*WHAT YOU ARE ASKED TO DO*: Would you return the entries exactly, with every line intact?

* * * * * * * * *

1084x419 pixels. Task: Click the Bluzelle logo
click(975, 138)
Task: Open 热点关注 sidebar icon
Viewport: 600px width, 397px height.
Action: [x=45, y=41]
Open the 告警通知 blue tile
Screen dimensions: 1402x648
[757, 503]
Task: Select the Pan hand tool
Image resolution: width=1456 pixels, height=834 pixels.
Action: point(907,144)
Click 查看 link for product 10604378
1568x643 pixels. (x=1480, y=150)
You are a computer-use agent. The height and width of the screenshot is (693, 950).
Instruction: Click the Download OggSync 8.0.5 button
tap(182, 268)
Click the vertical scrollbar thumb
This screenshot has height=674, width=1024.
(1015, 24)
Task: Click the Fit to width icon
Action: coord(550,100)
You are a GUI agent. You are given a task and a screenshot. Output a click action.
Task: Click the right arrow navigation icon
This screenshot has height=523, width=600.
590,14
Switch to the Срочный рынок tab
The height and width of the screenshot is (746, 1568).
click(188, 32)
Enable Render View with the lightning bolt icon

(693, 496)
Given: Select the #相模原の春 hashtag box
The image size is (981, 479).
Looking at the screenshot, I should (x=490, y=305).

* * * * * * * * *

*RESPONSE AREA*:
1084x419 pixels. Task: Click the Bluzelle logo
click(975, 138)
Task: Open 热点关注 sidebar icon
Viewport: 600px width, 397px height.
Action: [x=45, y=41]
Open the 告警通知 blue tile
Screen dimensions: 1402x648
[757, 503]
Task: Select the Pan hand tool
Image resolution: width=1456 pixels, height=834 pixels.
Action: point(907,144)
Click 查看 link for product 10604378
1568x643 pixels. (x=1480, y=150)
You are a computer-use agent. The height and width of the screenshot is (693, 950).
Instruction: Click the Download OggSync 8.0.5 button
tap(182, 268)
Click the vertical scrollbar thumb
This screenshot has height=674, width=1024.
(1015, 24)
Task: Click the Fit to width icon
Action: coord(550,100)
You are a GUI agent. You are given a task and a screenshot. Output a click action.
Task: Click the right arrow navigation icon
This screenshot has height=523, width=600.
590,14
Switch to the Срочный рынок tab
The height and width of the screenshot is (746, 1568).
click(188, 32)
Enable Render View with the lightning bolt icon

(693, 496)
Given: Select the #相模原の春 hashtag box
The image size is (981, 479).
Looking at the screenshot, I should (x=490, y=305).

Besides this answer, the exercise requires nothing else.